— ТЕКСТ —
◇ ◇ ◇

Германские вооружённые силы должны быть готовы сокрушить Советскую Россию в ходе скоротечной кампании до окончания войны против Англии. С этой целью армия должна использовать все доступные воинские части, за исключением тех, которые остаются на оккупированной территории…

Приготовления должны быть завершены к 15 мая 1941 года. Величайшие усилия должны быть предприняты с целью маскировки намерения начать нападение.

Масса русских войск в Западной России должна быть уничтожена в ходе смелых операций посредством глубокого проникновения бронетанковых войск с целью предотвращения отступления нетронутых боеспособных войск в широкие пространства России. Конечной целью операции является создание оборонительной линии против азиатской России по реке Волга до Архангельска. Затем последний оставшийся у России промышленный район на Урале может быть уничтожен силами люфтваффе» [88;124].

До 31 января 1941 года планирующие органы ОКХ занимались уже детализацией плана. Штабные установки, конкретно определяющие действия тех или иных соединений вермахта, были подписаны фельдмаршалом Браухичем в последний день января.

◇ ◇ ◇

— ПРЕДОСТАВЛЕННЫЕ МАТЕРИАЛЫ —
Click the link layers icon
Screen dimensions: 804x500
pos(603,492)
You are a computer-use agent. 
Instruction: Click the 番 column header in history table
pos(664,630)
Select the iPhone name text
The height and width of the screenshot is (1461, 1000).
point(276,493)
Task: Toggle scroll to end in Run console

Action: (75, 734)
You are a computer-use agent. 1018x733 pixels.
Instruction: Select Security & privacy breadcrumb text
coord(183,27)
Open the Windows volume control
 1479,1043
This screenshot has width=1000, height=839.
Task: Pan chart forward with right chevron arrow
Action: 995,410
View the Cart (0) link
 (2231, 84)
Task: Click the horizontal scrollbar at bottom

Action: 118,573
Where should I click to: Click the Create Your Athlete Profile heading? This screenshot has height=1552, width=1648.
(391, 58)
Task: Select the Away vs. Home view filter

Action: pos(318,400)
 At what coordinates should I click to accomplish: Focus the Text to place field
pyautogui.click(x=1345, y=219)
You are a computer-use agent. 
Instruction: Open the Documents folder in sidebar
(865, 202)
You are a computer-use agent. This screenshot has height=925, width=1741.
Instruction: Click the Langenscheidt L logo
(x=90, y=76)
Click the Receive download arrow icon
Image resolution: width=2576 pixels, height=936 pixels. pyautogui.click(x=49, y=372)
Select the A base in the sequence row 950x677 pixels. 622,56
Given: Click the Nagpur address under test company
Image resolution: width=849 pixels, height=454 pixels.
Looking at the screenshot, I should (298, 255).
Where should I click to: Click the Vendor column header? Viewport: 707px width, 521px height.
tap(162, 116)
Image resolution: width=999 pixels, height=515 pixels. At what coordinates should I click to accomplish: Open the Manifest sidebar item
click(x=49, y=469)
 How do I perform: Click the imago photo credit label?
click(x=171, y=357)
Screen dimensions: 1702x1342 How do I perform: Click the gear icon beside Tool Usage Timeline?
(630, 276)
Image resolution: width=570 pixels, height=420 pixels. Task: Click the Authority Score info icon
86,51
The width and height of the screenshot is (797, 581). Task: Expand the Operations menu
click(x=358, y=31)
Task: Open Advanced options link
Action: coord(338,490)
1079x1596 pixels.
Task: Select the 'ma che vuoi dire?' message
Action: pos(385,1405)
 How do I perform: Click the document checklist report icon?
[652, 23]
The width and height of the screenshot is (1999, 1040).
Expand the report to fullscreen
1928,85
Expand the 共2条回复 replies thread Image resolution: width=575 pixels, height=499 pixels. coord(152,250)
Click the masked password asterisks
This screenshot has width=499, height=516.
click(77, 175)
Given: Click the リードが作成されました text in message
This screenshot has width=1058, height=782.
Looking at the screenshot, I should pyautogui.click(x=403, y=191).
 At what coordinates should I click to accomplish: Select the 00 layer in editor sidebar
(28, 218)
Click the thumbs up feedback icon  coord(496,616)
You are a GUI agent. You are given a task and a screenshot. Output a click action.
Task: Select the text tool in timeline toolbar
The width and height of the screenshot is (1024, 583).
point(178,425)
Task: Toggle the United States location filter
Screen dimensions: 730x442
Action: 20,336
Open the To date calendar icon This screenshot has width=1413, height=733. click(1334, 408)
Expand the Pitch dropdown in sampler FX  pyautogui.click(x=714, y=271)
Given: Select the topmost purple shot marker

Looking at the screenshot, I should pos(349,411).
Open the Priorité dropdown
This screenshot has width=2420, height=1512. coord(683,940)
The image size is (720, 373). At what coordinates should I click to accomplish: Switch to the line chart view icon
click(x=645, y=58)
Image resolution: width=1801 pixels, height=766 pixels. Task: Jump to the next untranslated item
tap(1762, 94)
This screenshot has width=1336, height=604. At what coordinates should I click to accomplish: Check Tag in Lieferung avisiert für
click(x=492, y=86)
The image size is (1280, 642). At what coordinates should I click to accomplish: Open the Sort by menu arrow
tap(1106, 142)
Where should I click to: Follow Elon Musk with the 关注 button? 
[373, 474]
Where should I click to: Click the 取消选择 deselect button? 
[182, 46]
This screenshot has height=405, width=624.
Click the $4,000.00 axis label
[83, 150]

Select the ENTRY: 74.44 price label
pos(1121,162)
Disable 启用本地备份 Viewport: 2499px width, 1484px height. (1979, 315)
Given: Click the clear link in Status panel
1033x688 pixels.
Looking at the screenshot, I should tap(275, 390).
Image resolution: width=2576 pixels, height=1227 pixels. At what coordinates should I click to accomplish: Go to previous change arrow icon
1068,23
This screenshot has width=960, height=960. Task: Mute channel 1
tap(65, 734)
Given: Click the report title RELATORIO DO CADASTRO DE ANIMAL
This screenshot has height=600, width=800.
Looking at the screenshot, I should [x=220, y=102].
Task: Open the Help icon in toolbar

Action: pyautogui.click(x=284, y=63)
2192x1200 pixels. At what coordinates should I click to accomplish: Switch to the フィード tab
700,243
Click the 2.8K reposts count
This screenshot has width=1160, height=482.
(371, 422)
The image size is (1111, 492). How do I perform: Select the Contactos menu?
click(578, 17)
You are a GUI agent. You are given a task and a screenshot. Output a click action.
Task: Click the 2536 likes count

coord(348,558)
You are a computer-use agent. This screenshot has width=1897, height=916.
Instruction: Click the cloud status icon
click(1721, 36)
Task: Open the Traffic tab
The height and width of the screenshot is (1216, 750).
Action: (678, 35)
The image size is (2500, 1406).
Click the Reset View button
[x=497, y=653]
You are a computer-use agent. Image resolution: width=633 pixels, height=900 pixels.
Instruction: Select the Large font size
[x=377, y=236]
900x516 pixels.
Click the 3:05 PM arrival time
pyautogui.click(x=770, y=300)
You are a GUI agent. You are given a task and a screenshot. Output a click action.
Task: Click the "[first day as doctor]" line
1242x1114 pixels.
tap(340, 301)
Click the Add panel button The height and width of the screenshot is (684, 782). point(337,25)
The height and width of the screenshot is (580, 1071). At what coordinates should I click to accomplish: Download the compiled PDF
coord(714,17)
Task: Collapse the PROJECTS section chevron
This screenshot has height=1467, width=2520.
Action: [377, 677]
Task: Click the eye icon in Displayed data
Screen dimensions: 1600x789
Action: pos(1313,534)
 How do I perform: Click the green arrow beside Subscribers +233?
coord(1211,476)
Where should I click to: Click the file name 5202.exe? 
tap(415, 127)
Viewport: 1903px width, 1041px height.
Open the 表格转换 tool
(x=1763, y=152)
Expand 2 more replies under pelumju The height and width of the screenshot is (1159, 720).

◇ ◇ ◇

— ВАШИ ЗАДАНИЯ —
• 1. К какой дате, согласно тексту о плане нападения на Советскую Россию, должны быть завершены приготовления?
• 2. Напишите продолжение текста о плане нападения на Советскую Россию, начиная сразу после его последнего предложения.
Материалы выше не связаны с текстом и рассматриваются отдельно.

— ОТВЕТЫ —
• 1. К 15 мая 1941 года.

• 2.
Ни один документ военного планирования Германии не говорит о том, что немцы готовились напасть на СССР с целью самозащиты. «Барбаросса» – ярко выраженный агрессивный план. При этом вопрос о возможном нападении Советов постоянно поднимался как в ходе создания «Барбароссы», так и в ходе подготовки к его реализации. Не надо думать, что немецкие военные, как дети в песочнице, заигравшись со своим детищем, ничего кругом не видели, не слышали, ни на что не обращали внимания. Но на вопрос: «Может ли Советская Россия в ближайшее время напасть на Германию?», – немецкие военные профессионалы всегда дружно отвечали «нет».

Военный атташе германского посольства в Москве генерал Кестринг в своих донесениях в Берлин в 1940-1941 годах постоянно указывал, что в непосредственном будущем агрессивная наступательная политика для СССР невозможна [88;179].

Генерал Лоссберг, служивший в ОКВ и принимавший самое активное участие в создании «Барбароссы», безусловно исключал наступательные действия Красной Армии даже в случае нападения на неё [88;179].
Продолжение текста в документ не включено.